Les services de santé sexuelle et reproductive de MSF 

Fournir des services de santé sexuelle et reproductive, y compris des avortements médicalisés et des soins après avortement, fait partie de nos activités médicales depuis longtemps. En 2023, les équipes de MSF ont assuré 54 500 consultations pour des avortements médicalisés à travers le monde, la majorité en Afrique. L’organisation a également fourni 31 000 consultations pour des soins après avortement, la plupart en Afghanistan, au Yémen, au Soudan du Sud et au Bangladesh. 

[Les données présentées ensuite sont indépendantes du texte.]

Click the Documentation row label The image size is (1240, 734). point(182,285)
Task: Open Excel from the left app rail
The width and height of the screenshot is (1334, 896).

En plus de ces services, MSF propose des consultations pour la contraception et fournit diverses méthodes contraceptives. Ces méthodes permettent de prévenir des grossesses non désirées ou la contamination par des infections sexuellement transmissibles. MSF s’efforce de fournir un large éventail de contraceptifs, comme l’implant, le dispositif intra-utérin, les produits injectables, la pilule contraceptive orale, le préservatif et la contraception d’urgence.  

Même les personnes ayant accès à une contraception peuvent être confrontées à une grossesse non désirée et avoir besoin d’un avortement médicalisé. 

Avoir accès à des conseils de qualité, à des renseignements adéquats et à diverses méthodes de contraception peut avoir un impact positif et non négligeable sur le plan individuel, familial et collectif. Dans le même temps, améliorer l’accès à la contraception doit toujours s’accompagner du respect de l’autonomie d’une personne dans ce domaine. Il est important que celle-ci soit soutenue dans sa décision d’utiliser ou non un moyen de contraception, dans les méthodes qu’elle choisit d’utiliser ou non, ainsi que le moment où elle choisit de les utiliser ou pas. Nous devons donc encourager le libre arbitre de chaque personne en matière de contraception et les soutenir en ce sens. 

À cet égard, la contraception ne substitue pas aux services d’avortement médicalisé. Même les personnes ayant accès à une contraception peuvent être confrontées à une grossesse non désirée et avoir besoin d’un avortement médicalisé. Dans le cadre de son engagement à respecter l’éthique médicale et à fournir des soins centrés sur la personne, MSF propose une gamme de services de santé sexuelle et reproductive aux personnes sollicitant son assistance.

5. L’avortement est une question d’autonomie physique 

Selon MSF, il n’appartient pas aux prestataires de soins de santé de remettre en cause les raisons qui poussent une personne à solliciter un avortement.  

Nous respectons sa décision et lui fournissons des renseignements précis et complets pour prendre une décision éclairée qui concerne son corps. Quelles que soient les décisions de chaque personne, il nous incombe de lui fournir des soins fiables et de qualité. 

Nous savons que le manque d’accès à un avortement médicalisé a souvent des conséquences graves et néfastes pour la vie d’une personne. Montrer que l’avortement médicalisé fait partie intégrante des services de santé est un moyen efficace de prévenir les problèmes de santé et d’améliorer la vie des gens. Toute personne souhaitant avoir recours à un avortement, quelle qu’en soit la raison, mérite de recevoir des soins de qualité qui respectent sa dignité.